◆ **What you should do**: Find "超常現象 (336, 785)" and "牡羊座 (368, 725)" in the records below. Copy the lines holding them and every line between, exactly, and no others.

◆ **Information provided**:

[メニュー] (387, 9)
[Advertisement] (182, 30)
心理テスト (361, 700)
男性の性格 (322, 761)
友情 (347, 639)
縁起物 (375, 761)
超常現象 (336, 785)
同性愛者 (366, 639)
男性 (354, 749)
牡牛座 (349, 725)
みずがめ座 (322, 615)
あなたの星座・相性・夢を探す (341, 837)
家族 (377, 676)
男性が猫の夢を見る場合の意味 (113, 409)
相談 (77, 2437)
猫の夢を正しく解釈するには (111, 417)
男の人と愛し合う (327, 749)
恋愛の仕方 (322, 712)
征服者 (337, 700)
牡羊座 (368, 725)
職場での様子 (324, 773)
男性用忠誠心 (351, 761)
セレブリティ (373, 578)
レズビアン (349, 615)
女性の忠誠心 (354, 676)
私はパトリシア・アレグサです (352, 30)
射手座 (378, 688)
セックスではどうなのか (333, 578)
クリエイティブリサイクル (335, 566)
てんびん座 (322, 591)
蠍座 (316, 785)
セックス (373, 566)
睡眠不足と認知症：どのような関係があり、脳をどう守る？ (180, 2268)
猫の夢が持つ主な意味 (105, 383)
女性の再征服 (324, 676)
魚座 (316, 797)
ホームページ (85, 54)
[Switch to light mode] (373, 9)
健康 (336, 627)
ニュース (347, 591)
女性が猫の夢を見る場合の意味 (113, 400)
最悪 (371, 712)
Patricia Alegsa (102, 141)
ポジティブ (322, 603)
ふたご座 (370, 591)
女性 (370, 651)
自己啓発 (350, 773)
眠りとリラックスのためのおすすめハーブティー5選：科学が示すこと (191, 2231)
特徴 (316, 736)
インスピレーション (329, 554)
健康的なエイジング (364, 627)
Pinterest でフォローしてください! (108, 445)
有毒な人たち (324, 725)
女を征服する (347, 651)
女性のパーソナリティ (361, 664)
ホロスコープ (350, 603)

◆ **Answer for the task**:
超常現象 (336, 785)
同性愛者 (366, 639)
男性 (354, 749)
牡牛座 (349, 725)
みずがめ座 (322, 615)
あなたの星座・相性・夢を探す (341, 837)
家族 (377, 676)
男性が猫の夢を見る場合の意味 (113, 409)
相談 (77, 2437)
猫の夢を正しく解釈するには (111, 417)
男の人と愛し合う (327, 749)
恋愛の仕方 (322, 712)
征服者 (337, 700)
牡羊座 (368, 725)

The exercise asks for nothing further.